> _DESCRIPTION OF THE TASK_: Find every line in the items below that contains the word "Viewport", matching its capitalization, and copy each of those lines.

> _DATA ROWS_:
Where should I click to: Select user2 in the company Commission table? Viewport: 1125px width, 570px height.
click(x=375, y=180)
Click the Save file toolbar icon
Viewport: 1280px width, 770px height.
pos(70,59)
---
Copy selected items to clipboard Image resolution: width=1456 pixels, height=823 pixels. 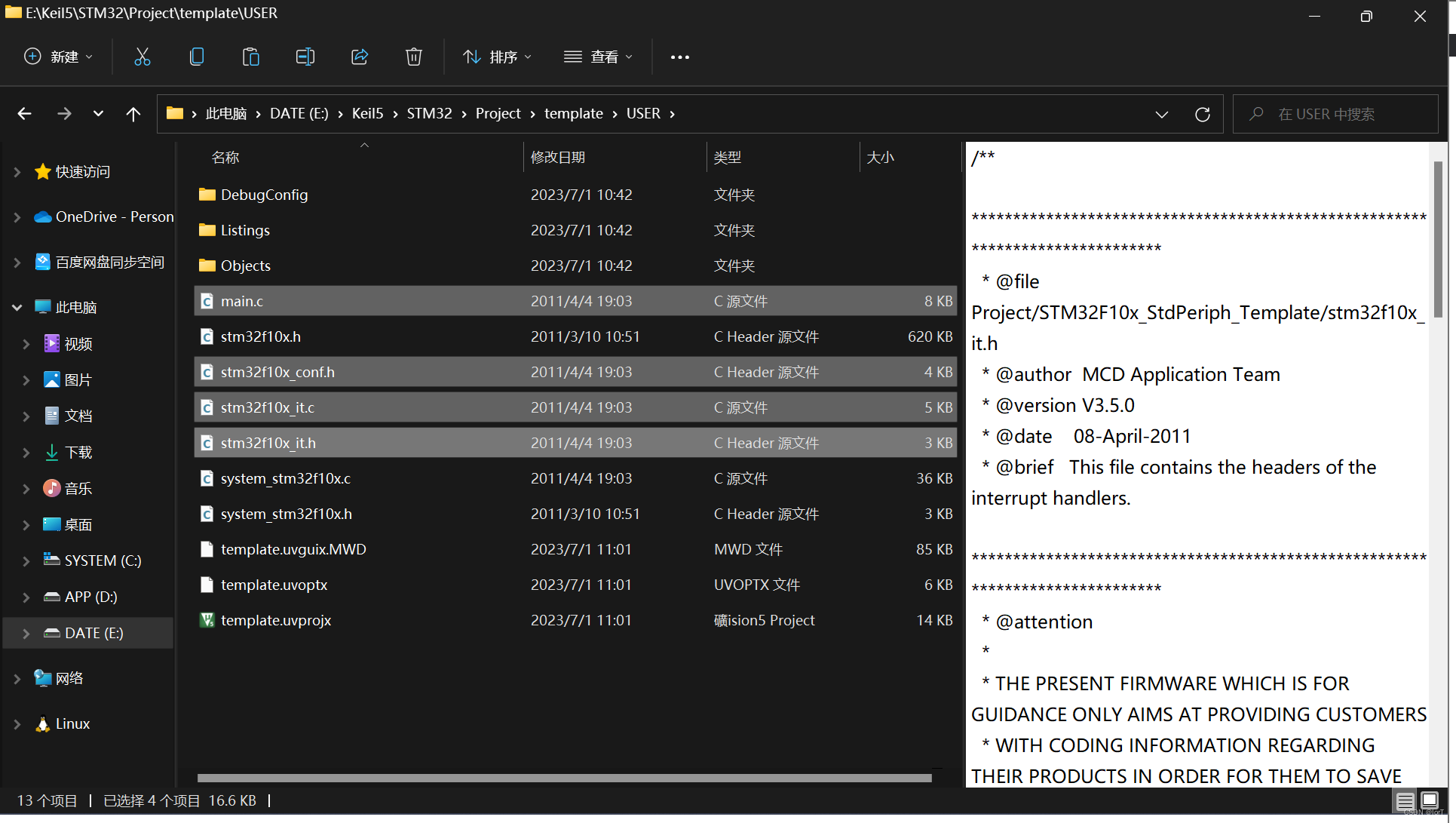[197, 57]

> _TASK RESPONSE_:
Where should I click to: Select user2 in the company Commission table? Viewport: 1125px width, 570px height.
Viewport: 1280px width, 770px height.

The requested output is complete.